Tarefas:
1. Reescreva em forma de lista o parágrafo do texto sobre gestão das águas que começa com "O presente texto visa", mantendo os fatos principais.
2. Segundo o texto sobre gestão das águas, em que escala espacial ocorre a gestão dos recursos hídricos?

Texto fornecido:
================

GESTÃO DAS ÁGUAS EM CENÁRIOS DE DESENVOLVIMENTO DESIGUAL E COMBINADO

 

Paulo Henrique Kingma Orlando

Resumo

O presente texto visa estabelecer uma relação entre o desenvolvimento desigual e combinado, as escalas geográficas e as políticas de gestão de recursos hídricos em nosso país. A idéia de desenvolvimento desigual e combinado surge a partir da consideração de que existe um vai-e-vem do capital aplicado aos diferentes lugares do espaço com o objetivo de sempre escolher os locais que melhor o remunerem. Há com isso uma dança desse capital entre os diferentes lugares buscando sempre a melhor remuneração. Assim os lugares apresentam uma dinamicidade e estão sujeitos a transitarem entre desenvolvimento e estagnação. A discussão das escalas geográficas, por sua vez, remete a uma visão de que existem entidades espaciais de diferentes escalas como povoado, a cidade, a região etc. que possibilitam, uma vez articuladas, dar melhor explicação aos fenômenos que observamos no espaço geográfico objeto de estudo. Com esses dois conceitos compreendidos partimos para integrá-los à idéia de gestão dos recursos hídricos, pois essa gestão ocorre na escala espacial das bacias hidrográficas e por isso a explicação do que ocorre na bacia pode remetermo-nos a outras escalas geográficas de análise como a região ou mesmo o país. Essa discussão foi realizada visando clarear e dar densidade aos argumentos teóricos que mais adiante foram utilizados na pesquisa “Produção do Espaço e Gestão Hídrica na Bacia do Rio Paraibuna Mineiro”. Contudo, aqui apresentamos apenas o resultado dessa análise teórica.

 

Abstract

The present article aims to draw an existing relation between uneven and combined development concerning geographical scale and water resources management policy in Brazil.

The idea of uneven and combined development emerges out of the consideration that there is an ongoing process in which capital comes from and goes to everywhere choosing those places with best profitability.

================

Dados:
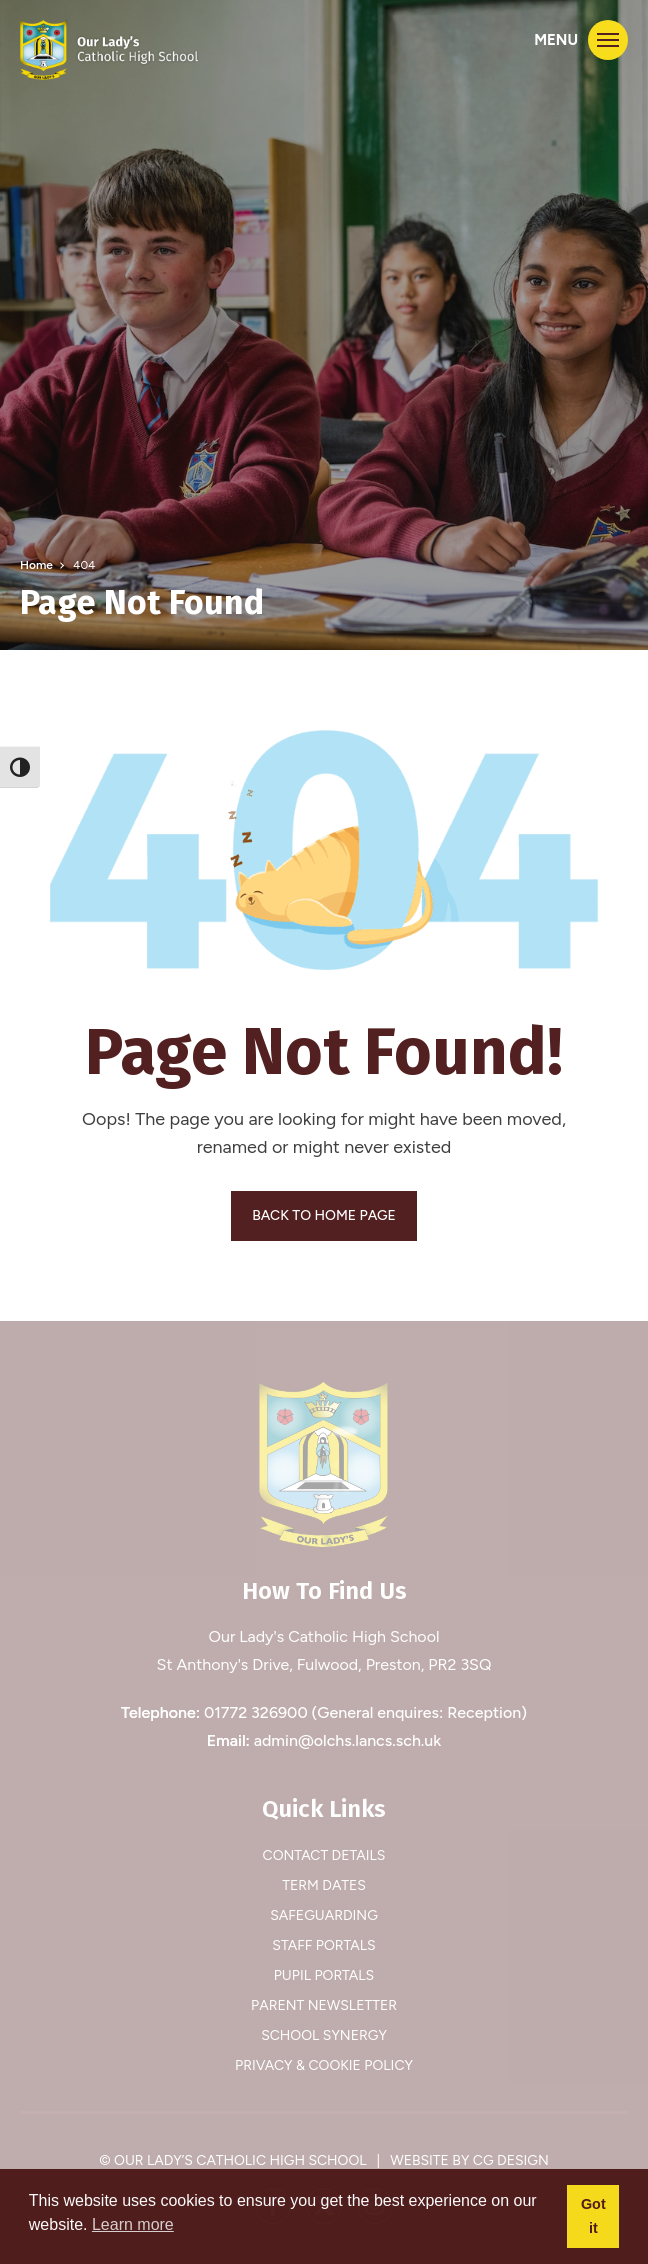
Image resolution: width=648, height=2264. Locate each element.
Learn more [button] (133, 2224)
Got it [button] (593, 2216)
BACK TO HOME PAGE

================

Respostas:
1.
- Objetivo: relacionar o desenvolvimento desigual e combinado, as escalas geográficas e as políticas de gestão de recursos hídricos no país.
- Desenvolvimento desigual e combinado: o capital circula entre os lugares em busca da melhor remuneração, e por isso os lugares transitam entre desenvolvimento e estagnação.
- Escalas geográficas: entidades espaciais de diferentes escalas, como povoado, cidade e região, explicam melhor os fenômenos do espaço geográfico quando articuladas.
- Integração: a gestão hídrica ocorre na escala das bacias hidrográficas, e o que acontece na bacia pode remeter a outras escalas, como a região ou o país.
- Finalidade: a discussão deu base teórica à pesquisa "Produção do Espaço e Gestão Hídrica na Bacia do Rio Paraibuna Mineiro", mas aqui se apresenta apenas o resultado da análise teórica.

2. Na escala espacial das bacias hidrográficas.